Poteva andare peggio rispetto a ciò che abbiamo visto collegati dal nostro televisore. Notre-Dame, Nostra Signora, la cattedrale di Parigi  patrimonio UNESCO è salva, almeno nelle strutture portanti. Un enorme buco la sovrasta  e squarcia la volta centrale, mentre sono in piedi le due torri. Sui social circolano fotografie degli interni:   il Tesoro della chiesa cioè la Corona di Spine e la Tunica di San Luigi è stato risparmiato dalle fiamme, le opere d’arte (tra cui un Guido Reni e un Carracci) sono ovviamente state danneggiate dai fumi e dall’acqua, ma grazie al coraggio dei pompieri parigini sono state messe in salvo   e trasportate all’Hotel de la Ville, il municipio parigino, presumibilmente verranno ricoverate  al Louvre. 

Di certo per ora sappiamo che questo non è il primo incendio  di Notre-Dame: la storia della cattedrale ne ha vissuti parecchi dal giorno della posa della prima pietra nel 1163. E’ stata restaurata nel 1800, ma il tetto era di epoca medievale in legno, mentre la guglia crollata era ottocentesca, firmata dall’architetto Eugene  Viollet-le-Duc che aveva ricoperto l’edificio sacro dei suoi famosi mostri medievali, i gargoyles, le gargouilles, in francese, grondaie a forma di animali fantastici, che tanto hanno ispirato la cinematografia internazionale.

Notre-Dame è sopravvissuta alla Rivoluzione Francese e alle guerre mondiali, ma aveva bisogno di importanti restauri. La Chiesa di Francia e il governo di Macron lo sapevano, c’era bisogno di 150 milioni di euro per restaurarla e solo due erano stati stanziati, serviti per far partire i lavori più urgenti. Proprio dal cantiere di restauro, iniziato nel 2018, è divampato l’incendio.
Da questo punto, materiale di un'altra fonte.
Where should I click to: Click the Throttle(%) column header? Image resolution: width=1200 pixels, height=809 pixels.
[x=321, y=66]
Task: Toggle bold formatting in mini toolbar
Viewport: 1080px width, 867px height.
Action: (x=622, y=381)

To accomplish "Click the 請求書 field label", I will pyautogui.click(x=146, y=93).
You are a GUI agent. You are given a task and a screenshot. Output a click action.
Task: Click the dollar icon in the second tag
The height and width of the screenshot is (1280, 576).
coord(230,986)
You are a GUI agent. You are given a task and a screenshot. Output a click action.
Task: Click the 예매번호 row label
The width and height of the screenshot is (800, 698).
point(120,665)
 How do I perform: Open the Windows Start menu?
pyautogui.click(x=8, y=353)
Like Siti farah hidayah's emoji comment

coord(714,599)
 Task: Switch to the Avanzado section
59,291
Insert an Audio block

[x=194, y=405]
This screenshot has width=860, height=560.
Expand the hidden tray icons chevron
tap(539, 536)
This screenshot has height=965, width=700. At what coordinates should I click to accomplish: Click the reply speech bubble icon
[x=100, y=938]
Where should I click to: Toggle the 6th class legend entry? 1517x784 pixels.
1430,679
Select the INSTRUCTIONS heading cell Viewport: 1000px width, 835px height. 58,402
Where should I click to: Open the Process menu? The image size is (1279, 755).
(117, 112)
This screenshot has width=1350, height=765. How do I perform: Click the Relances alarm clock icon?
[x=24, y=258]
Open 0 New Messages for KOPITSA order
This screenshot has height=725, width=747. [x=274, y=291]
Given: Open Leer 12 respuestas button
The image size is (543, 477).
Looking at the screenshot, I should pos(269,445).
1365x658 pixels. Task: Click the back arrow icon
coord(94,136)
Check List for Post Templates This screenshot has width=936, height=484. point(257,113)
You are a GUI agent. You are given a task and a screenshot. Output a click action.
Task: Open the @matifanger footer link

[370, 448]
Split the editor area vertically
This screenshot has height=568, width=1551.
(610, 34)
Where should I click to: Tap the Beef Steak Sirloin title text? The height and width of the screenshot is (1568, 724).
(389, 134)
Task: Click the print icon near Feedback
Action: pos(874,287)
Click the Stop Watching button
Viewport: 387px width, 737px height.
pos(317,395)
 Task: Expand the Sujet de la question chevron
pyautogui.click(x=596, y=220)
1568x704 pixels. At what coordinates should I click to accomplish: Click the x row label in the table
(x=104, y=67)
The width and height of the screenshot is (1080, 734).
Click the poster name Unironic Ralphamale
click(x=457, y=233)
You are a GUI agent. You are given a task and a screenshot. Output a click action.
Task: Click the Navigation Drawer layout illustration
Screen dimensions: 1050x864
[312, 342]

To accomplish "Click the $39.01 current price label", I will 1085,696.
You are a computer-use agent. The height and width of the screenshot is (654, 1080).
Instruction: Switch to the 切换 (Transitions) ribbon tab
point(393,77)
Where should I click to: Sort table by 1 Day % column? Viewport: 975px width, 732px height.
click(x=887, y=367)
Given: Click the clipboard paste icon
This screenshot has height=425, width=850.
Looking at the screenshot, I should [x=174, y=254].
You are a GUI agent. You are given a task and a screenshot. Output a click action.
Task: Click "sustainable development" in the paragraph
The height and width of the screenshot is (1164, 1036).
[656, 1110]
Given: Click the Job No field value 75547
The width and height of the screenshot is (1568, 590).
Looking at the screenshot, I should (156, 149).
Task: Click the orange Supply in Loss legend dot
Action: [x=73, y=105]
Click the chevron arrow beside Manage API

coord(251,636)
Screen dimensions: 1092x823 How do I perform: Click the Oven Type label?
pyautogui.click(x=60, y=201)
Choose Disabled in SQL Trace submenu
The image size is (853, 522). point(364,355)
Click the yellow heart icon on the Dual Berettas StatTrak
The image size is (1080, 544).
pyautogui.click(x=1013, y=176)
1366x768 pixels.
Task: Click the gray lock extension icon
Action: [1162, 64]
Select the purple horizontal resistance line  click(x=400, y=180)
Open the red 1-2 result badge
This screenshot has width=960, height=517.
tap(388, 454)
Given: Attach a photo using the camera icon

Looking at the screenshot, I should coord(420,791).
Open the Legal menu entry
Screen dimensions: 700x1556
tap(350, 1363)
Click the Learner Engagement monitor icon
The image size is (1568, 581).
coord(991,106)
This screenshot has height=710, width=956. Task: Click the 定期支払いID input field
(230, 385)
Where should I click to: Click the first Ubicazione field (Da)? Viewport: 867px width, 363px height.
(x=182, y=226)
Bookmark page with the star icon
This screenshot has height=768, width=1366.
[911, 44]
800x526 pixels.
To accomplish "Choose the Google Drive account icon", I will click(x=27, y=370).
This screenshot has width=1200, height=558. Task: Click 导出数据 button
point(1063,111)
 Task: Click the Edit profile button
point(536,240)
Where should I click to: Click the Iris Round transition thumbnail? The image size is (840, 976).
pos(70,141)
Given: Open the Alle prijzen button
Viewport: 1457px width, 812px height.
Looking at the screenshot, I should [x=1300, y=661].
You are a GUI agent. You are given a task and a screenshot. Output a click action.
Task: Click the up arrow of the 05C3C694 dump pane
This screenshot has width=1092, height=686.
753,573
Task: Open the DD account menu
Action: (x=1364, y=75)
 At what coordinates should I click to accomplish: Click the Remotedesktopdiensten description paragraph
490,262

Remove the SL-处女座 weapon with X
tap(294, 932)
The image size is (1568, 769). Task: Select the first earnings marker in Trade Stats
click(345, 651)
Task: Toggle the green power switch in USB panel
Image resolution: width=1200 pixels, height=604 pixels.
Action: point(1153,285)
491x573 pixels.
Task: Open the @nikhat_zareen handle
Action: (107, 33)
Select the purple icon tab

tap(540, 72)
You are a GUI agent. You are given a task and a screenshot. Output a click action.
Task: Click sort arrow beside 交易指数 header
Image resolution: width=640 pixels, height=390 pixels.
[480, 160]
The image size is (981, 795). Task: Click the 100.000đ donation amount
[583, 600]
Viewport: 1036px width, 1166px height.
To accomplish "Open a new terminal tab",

Ora, fortunatamente, è partita una sorta di gara tra i gruppi del lusso: Lvmh (fra i suoi marchi Fendi e Bulgari), controllata dalla famiglia Arnault, ha annunciato una donazione di 200 milioni di euro al fondo dedicato alla ricostruzione della Cattedrale, mentre la famiglia Pinault, a capo di Kering, il gigante del lusso che controlla tra gli altri Gucci e Balenciaga, ha risposto all’appello e ha annunciato la donazione di 100 milioni di euro, accogliendo così l’appello del presidente Macron.